--- START ---
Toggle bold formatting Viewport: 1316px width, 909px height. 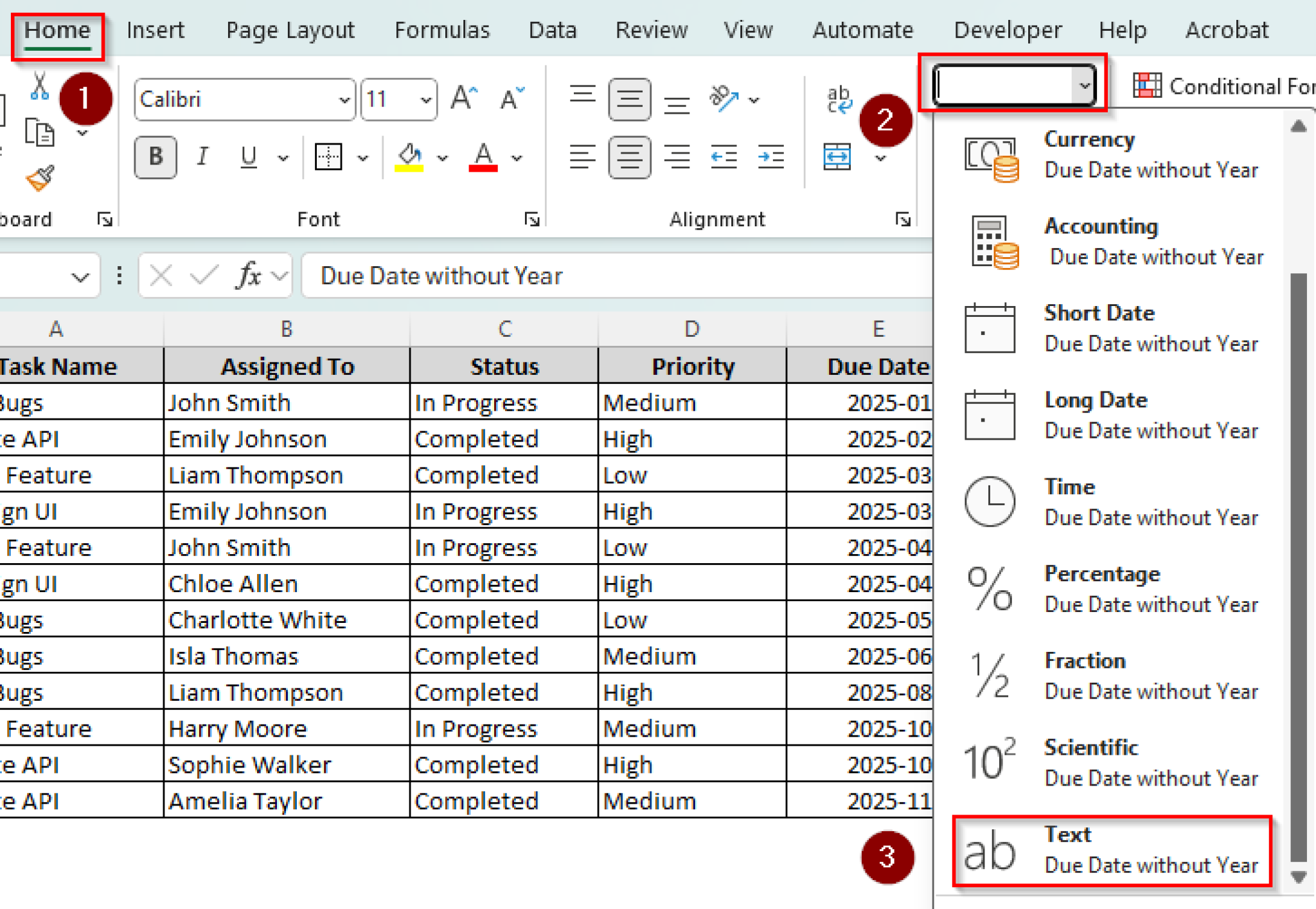point(154,156)
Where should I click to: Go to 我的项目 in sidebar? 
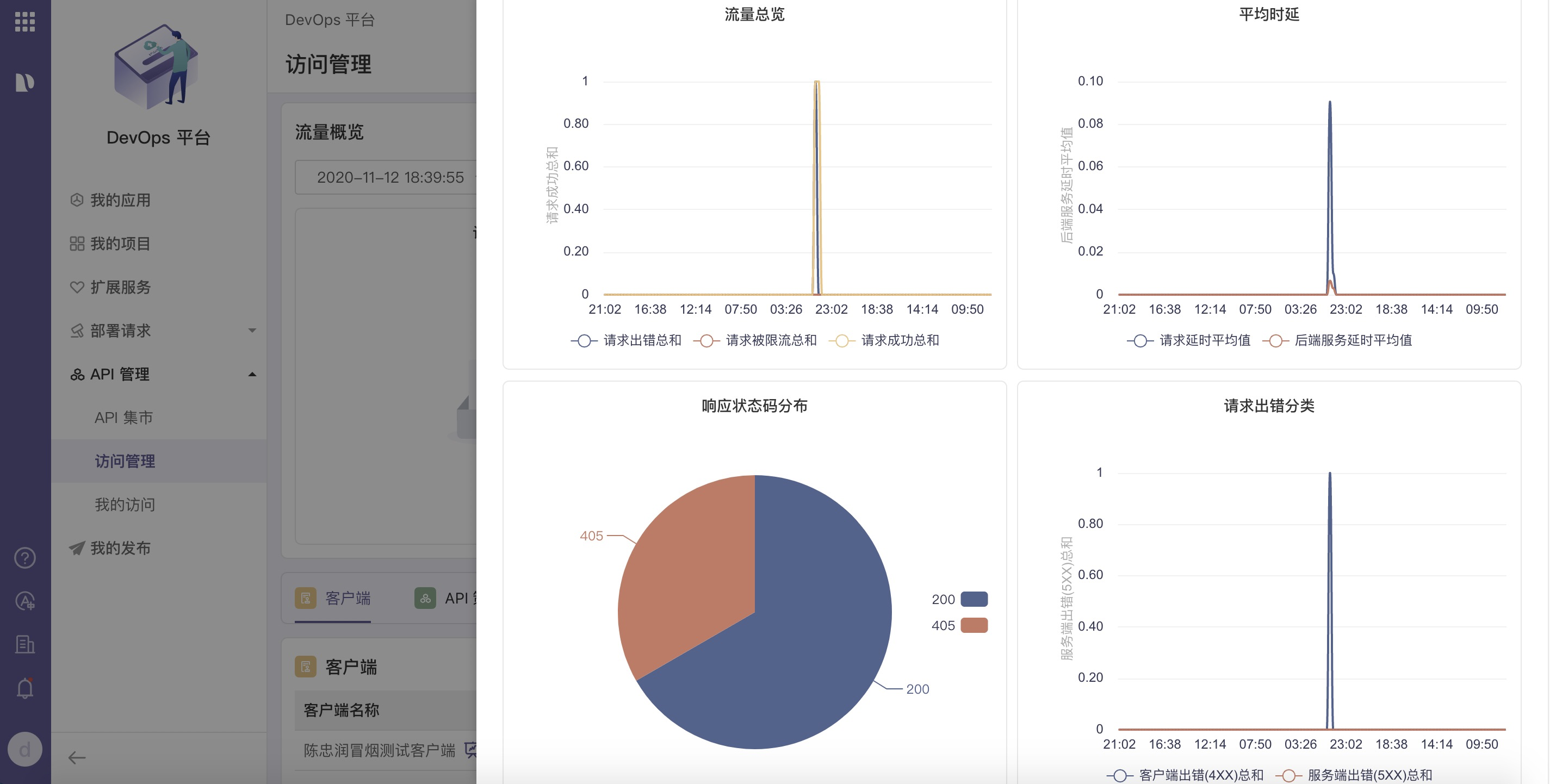[x=120, y=244]
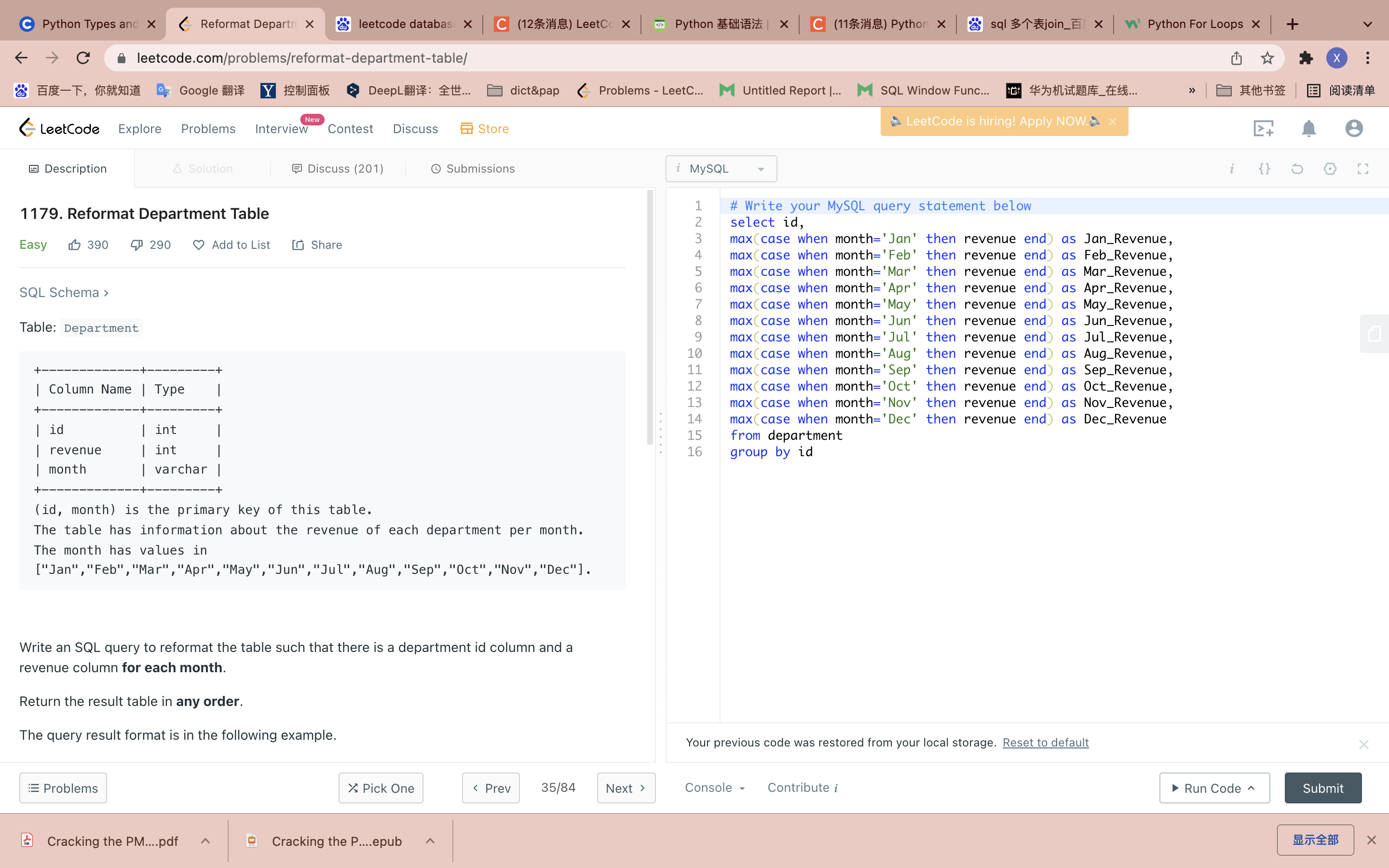
Task: Open the Discuss (201) tab
Action: point(338,169)
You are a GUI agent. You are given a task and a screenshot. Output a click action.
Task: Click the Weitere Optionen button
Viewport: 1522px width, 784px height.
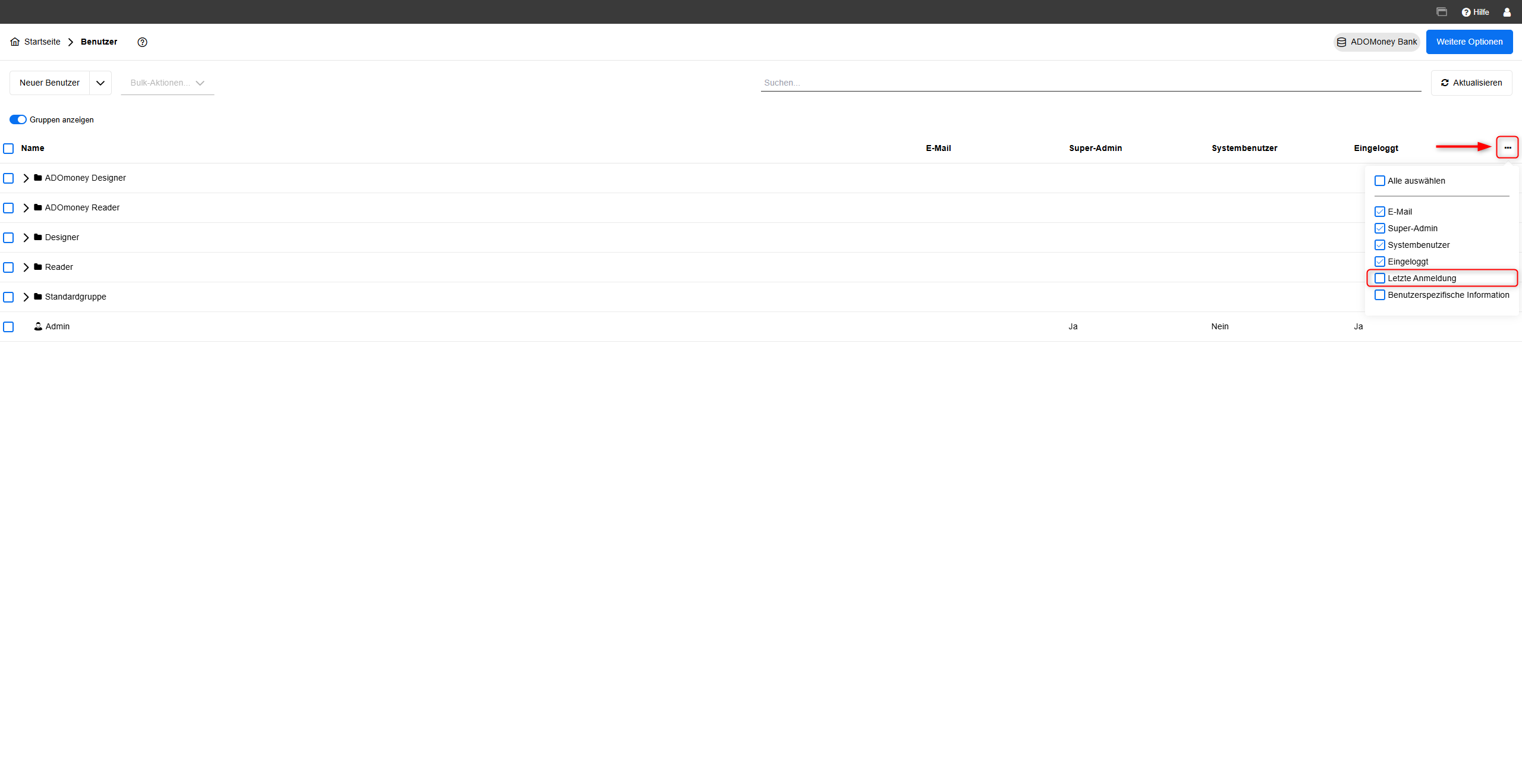point(1469,42)
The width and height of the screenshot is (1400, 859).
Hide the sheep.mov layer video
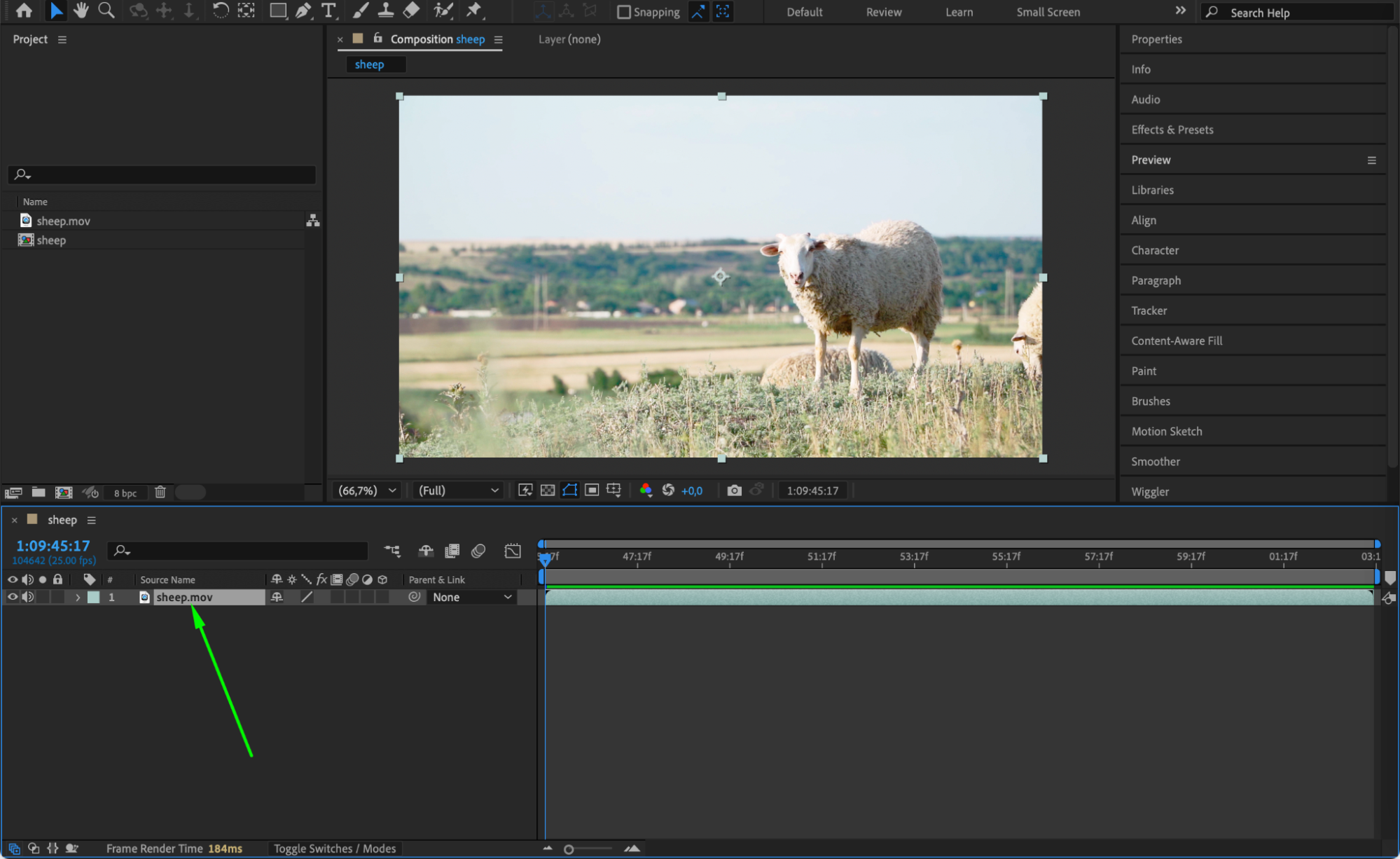(x=12, y=597)
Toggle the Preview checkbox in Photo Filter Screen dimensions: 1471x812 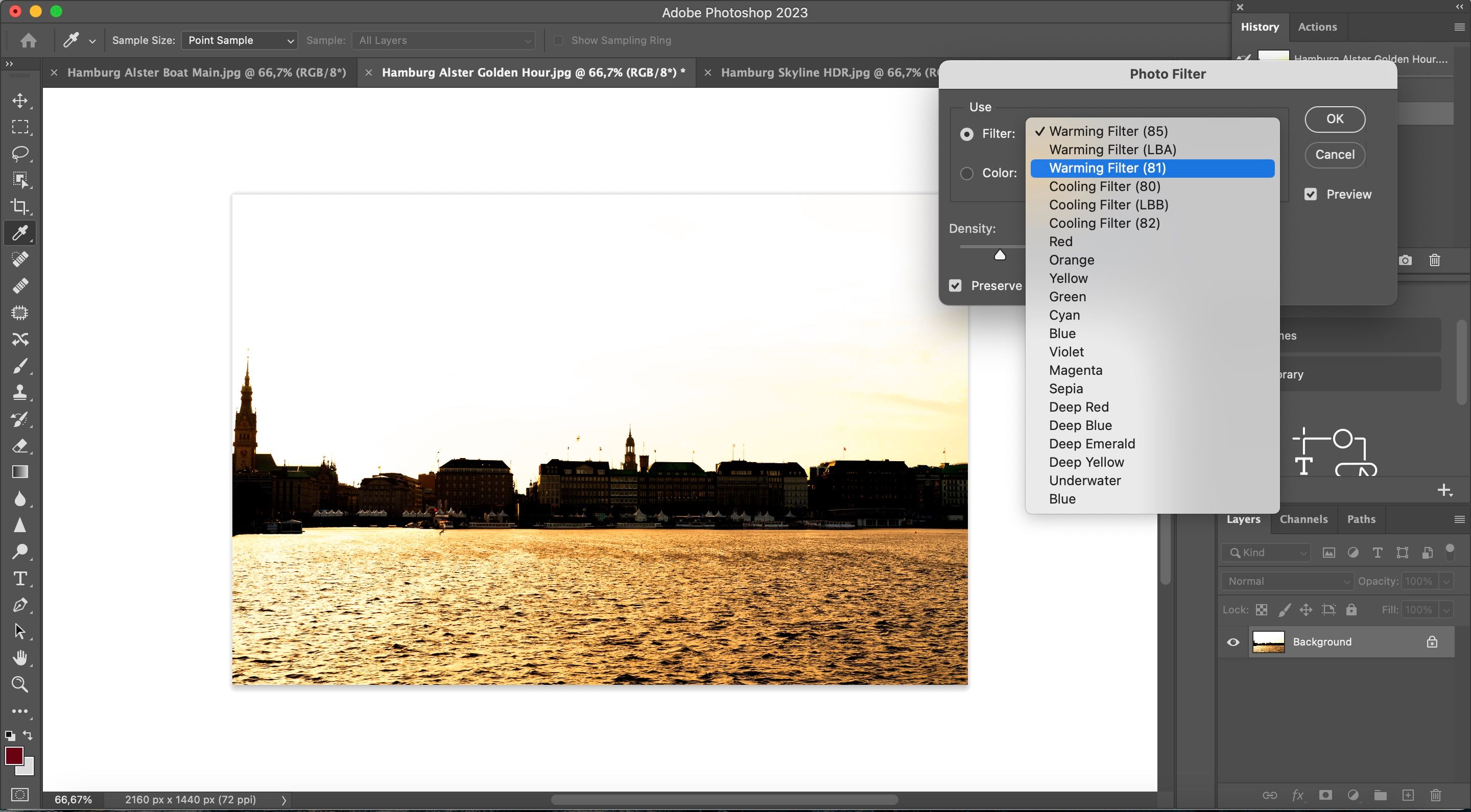1311,195
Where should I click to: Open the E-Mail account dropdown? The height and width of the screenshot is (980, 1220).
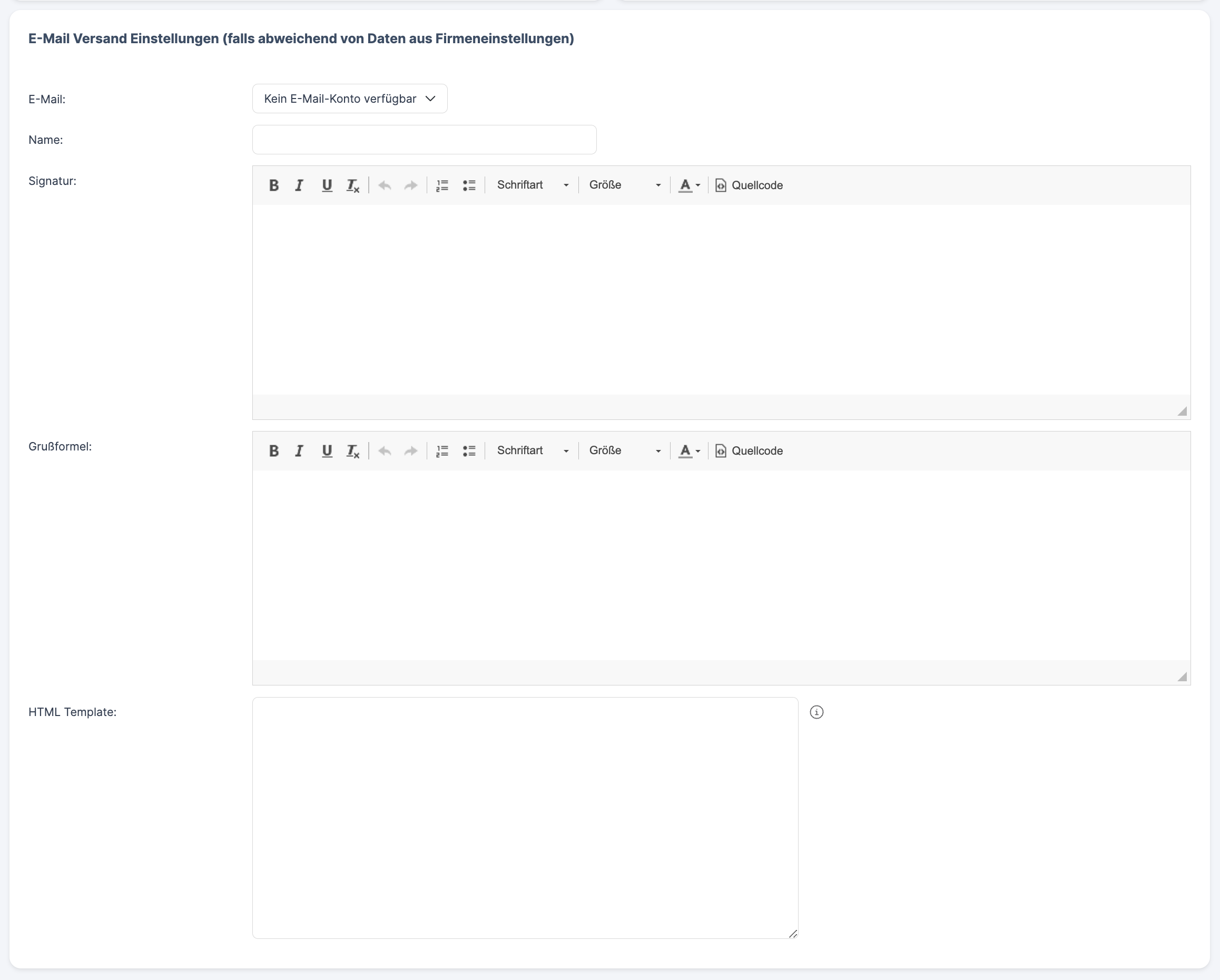click(x=350, y=99)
--- END ---
- [REQUIRED ACTION]
Pictures must be left out of the answer, which should be exactly the lines from the one holding "Where should I click to: Open" through the last line of the entries above, both included; please add nothing.

- [RESULT FOR THIS TASK]
Where should I click to: Open the E-Mail account dropdown? The height and width of the screenshot is (980, 1220).
click(x=350, y=99)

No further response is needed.